# realtek HD Audio input not working



## ksatish21 (Dec 16, 2007)

Hi, 

I am using a new laptop : Lenovo 3000 y410 series : model details "7757 45q"

when I open realtek hd audio manager from system tray , i found there is all input controls are grayed out, input is not at all working 

I am not able to use mic 

what might be the problem, i downloaded and install latest drivers from realtek website , but the problem remains . . 

this laptop have inbulid mic , but not detecting it , 

seems realtek HD Audio Input is not working , 

output is working but "bass enhancement " features are grayed out 

please help me in this regard. .. 

Thanking You,
Satish.K


----------



## jyvibar (Dec 16, 2007)

try to uninstall previous driver of your soundcard..then install again.


----------



## ksatish21 (Dec 16, 2007)

Hi, 

did the same for many times, even tried reinstalling OS . 

not worked 

Thanks,
Satish.K


----------



## skhaire14 (Oct 11, 2008)

I am facing the SAME PROBLEM.

AUDIO INPUT doesn't seem to work.

Sound thru the Microphone is real low. can't hear anything.


----------



## Pauldo (Jun 22, 2008)

For starters, Realtek has done away with the volume sliders for input (record). You can still control volume for your various inputs by using the volume knob to the left under the 'Record' label.

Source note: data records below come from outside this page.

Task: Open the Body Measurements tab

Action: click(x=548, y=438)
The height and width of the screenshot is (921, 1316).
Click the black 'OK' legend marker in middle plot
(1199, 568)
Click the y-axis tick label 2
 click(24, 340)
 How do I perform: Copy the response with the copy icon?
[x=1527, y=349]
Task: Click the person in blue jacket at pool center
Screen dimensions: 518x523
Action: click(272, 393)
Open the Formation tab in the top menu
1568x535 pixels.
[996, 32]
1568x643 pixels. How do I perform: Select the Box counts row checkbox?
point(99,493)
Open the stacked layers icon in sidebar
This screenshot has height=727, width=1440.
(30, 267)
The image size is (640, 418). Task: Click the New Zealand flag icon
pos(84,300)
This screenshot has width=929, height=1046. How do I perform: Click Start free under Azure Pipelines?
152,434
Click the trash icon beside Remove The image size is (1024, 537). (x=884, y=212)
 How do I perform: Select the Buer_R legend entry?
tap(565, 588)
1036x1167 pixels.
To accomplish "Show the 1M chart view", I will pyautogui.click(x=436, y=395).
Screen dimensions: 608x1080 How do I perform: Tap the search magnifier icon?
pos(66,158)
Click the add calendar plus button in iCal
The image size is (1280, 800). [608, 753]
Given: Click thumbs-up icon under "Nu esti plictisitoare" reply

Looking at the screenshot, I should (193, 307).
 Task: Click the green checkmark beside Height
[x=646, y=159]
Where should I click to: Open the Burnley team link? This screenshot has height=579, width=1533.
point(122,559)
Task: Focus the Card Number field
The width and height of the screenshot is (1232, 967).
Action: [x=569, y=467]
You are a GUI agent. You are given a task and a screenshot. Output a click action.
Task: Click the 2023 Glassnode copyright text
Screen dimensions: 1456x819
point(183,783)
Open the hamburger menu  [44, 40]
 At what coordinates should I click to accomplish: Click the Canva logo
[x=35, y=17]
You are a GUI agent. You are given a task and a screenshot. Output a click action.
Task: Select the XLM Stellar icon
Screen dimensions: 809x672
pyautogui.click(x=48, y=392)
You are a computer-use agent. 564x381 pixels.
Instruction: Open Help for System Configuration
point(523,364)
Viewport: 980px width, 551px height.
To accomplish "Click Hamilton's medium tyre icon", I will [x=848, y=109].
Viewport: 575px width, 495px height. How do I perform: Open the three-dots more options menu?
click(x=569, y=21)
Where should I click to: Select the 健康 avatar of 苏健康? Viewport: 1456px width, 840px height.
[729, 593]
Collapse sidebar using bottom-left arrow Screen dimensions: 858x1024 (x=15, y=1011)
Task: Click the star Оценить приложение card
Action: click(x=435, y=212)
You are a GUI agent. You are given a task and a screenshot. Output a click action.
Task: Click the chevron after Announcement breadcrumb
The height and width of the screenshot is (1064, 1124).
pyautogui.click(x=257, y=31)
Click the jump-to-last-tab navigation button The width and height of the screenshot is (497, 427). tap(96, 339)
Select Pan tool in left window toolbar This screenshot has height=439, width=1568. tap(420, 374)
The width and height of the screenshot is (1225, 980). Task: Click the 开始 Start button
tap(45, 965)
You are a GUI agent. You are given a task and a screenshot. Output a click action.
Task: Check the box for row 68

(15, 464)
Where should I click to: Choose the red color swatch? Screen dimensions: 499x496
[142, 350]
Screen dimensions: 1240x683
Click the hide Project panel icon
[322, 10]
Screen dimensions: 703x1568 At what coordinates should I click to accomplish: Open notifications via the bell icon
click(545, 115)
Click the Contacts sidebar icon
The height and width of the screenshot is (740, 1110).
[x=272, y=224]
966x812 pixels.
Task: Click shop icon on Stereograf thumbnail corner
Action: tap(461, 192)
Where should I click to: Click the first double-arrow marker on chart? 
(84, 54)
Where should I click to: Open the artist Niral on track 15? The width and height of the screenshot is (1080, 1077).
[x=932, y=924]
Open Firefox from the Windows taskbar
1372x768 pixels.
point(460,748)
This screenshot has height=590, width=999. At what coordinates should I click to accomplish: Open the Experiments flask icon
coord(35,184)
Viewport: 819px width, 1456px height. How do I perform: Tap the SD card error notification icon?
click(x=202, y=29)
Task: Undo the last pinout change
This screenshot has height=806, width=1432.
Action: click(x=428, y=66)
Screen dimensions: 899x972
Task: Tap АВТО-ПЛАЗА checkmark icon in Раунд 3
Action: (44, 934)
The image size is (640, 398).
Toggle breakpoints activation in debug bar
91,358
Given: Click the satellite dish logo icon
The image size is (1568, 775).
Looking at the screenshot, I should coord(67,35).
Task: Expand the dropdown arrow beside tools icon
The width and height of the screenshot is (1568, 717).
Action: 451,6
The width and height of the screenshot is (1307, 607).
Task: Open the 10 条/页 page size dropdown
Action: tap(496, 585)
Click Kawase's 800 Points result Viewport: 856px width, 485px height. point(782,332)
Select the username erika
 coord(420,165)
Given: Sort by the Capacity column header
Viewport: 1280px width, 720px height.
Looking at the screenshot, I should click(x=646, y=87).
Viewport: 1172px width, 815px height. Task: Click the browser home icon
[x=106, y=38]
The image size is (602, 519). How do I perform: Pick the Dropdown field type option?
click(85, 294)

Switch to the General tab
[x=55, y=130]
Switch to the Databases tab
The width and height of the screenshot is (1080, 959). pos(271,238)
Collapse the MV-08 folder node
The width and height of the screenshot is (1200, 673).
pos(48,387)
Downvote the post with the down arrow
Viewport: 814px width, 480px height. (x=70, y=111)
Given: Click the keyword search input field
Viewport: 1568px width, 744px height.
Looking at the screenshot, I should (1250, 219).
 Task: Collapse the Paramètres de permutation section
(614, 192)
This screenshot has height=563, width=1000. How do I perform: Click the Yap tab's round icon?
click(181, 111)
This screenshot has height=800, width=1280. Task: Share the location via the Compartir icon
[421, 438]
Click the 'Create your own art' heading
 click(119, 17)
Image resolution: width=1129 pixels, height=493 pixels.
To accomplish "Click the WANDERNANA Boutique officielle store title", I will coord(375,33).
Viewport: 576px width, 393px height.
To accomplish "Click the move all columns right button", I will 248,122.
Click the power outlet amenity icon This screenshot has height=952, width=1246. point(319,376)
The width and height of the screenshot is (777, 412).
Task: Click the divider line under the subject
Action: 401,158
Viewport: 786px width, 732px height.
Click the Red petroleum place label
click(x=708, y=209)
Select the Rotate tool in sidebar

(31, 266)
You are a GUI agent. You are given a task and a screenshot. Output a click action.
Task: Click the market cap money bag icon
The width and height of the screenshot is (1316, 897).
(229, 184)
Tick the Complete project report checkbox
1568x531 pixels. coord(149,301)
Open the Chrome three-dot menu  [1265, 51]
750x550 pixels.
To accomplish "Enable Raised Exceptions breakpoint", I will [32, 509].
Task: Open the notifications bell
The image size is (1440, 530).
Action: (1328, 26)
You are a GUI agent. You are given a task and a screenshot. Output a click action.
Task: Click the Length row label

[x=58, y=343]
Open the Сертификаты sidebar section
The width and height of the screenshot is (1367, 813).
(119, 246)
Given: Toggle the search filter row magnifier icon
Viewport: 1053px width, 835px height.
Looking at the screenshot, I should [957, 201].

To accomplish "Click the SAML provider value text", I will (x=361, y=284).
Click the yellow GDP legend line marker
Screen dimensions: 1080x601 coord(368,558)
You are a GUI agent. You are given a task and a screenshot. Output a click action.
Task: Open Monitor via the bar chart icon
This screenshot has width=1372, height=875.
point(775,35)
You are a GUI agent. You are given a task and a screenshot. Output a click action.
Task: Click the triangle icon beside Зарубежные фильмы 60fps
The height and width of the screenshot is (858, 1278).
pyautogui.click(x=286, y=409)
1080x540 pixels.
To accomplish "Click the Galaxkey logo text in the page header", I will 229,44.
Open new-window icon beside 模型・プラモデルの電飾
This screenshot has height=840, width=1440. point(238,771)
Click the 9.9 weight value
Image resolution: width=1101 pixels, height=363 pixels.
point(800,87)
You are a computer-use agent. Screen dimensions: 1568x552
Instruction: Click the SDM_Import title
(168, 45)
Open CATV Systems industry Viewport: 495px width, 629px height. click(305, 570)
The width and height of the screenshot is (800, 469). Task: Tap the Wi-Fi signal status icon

If you mic volume is really low, try looking under Playback for Mic Volume. Next to the mute button is an 'advanced' button (two dots). Click that and enable Microphone boost.

Pauldo


----------



## vladimirb (Mar 31, 2008)

Hey there...
Check all options in Control Panel > Sound and Audio Options and keep us posted...


----------



## eddiejvr (Oct 8, 2008)

hi i'm trying to uprade my computer and i donot know where to start please help


----------



## vladimirb (Mar 31, 2008)

eddiejvr said:


> hi i'm trying to uprade my computer and i donot know where to start please help



Make a new thread in Building Section... It is a part of Hardware forum...


----------